Shunsuke Mori1,2、Eriko Sakakura1、Yuji Tsunekawa3、Masaya Hagiwara4、Takayuki Suzuki5、Mototsugu Eiraku1,6
（1 Institute for Frontier Life and Medical Sciences Kyoto University, 2 Department of Genetics, Rutgers, The State University of New Jersey, 3 Laboratory for Cell Asymmetry, Center for Biosystems Dynamics Research (BDR), RIKEN, 4 Human biomimetic system RIKEN Hakubi Research Team, 5 Laboratory of Avian Bioscience, Graduate School of Bioagricultural Sciences, Nagoya University, 6 Institute for Advanced Study of Human Biology (WPI-ASHBi), Kyoto University）
”Self-organized formation of developing appendages from murine pluripotent stem cells”

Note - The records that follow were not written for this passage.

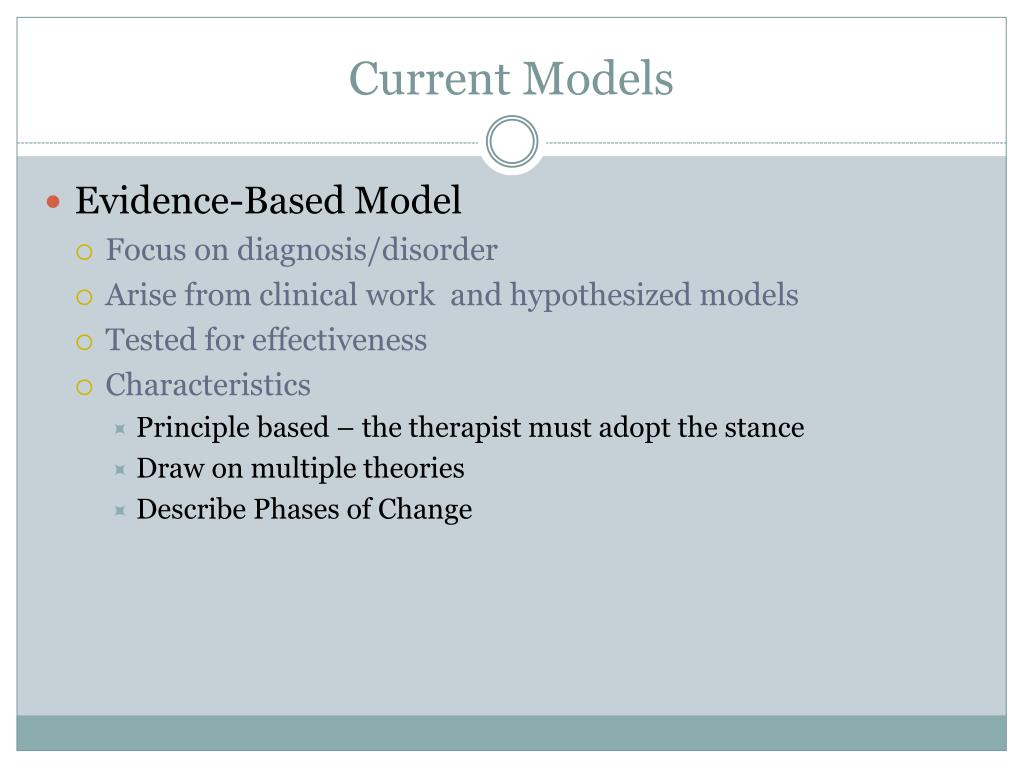The image size is (1024, 768).
Task: Click the star bullet before Principle based
Action: click(x=120, y=429)
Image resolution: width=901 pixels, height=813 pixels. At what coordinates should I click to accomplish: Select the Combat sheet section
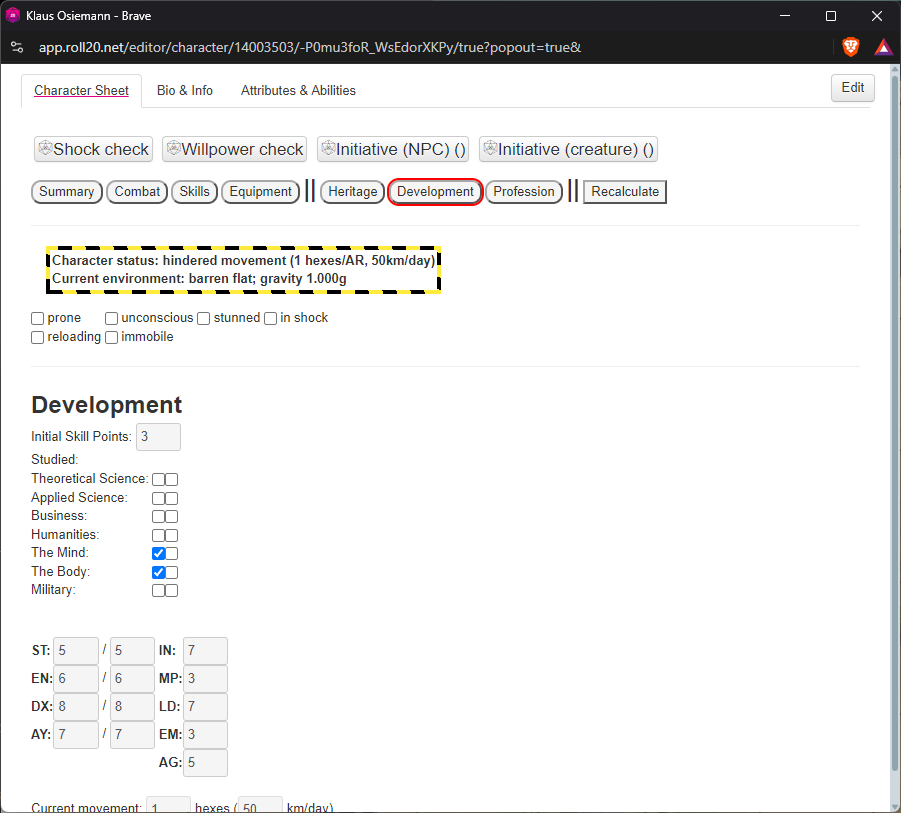tap(137, 191)
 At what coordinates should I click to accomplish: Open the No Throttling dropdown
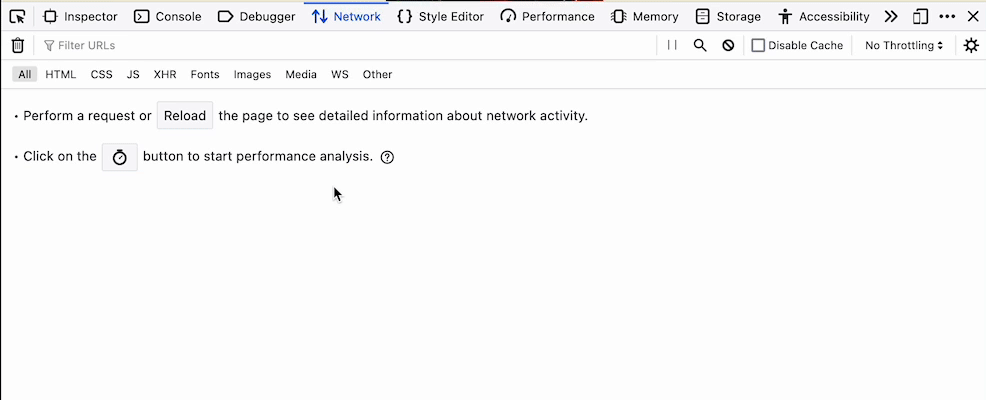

Limb development starts with formation of limb buds (LBs), which consist of tissues from different germ layers; lateral plate mesoderm (LPM)-derived mesenchyme and ectoderm-derived surface epithelium. Although various protocols for in vitro induction of three-dimensional tissues (organoids) from pluripotent stem cells (PSCs) have been reported, there has been no report of self-organized induction of trunk appendages composed of mesenchymal cells covered with epidermis such as LBs. In this study, we report a novel means for inducing a LB-like tissue from PSCs, in which a PSC aggregate spontaneously differentiates into a mesenchymal/epithelial complex tissue comprising LPM-derived limb progenitors covered with epidermis. PSC-derived LB-like tissues selectively differentiated into forelimb or hindlimb, depending on the presence or absence of retinoic acid (RA). Comparative transcriptome analysis revealed that PSC-derived LB-like tissues express a gene set closer to that of LBs than other developing mesenchymal/epithelial complex tissues such as the branchial arch, heart, and tail bud. We also found that manipulating the dorsal-ventral (D-V) polarity enabled us to artificially induce a thickened epithelial structure similar to the apical ectodermal ridge (AER) at the tip of the PSC-derived LB–like tissue. Finally, we demonstrated that the induced tissues were engrafted in an embryonic LB and adapted into digit chondrocytes and tenocytes after transplantation.
In the future, we will apply this technology to human pluripotent stem cells to establish a technique for inducing human limb bud-like tissue in vitro and explore the possibility of contributing to limb regeneration.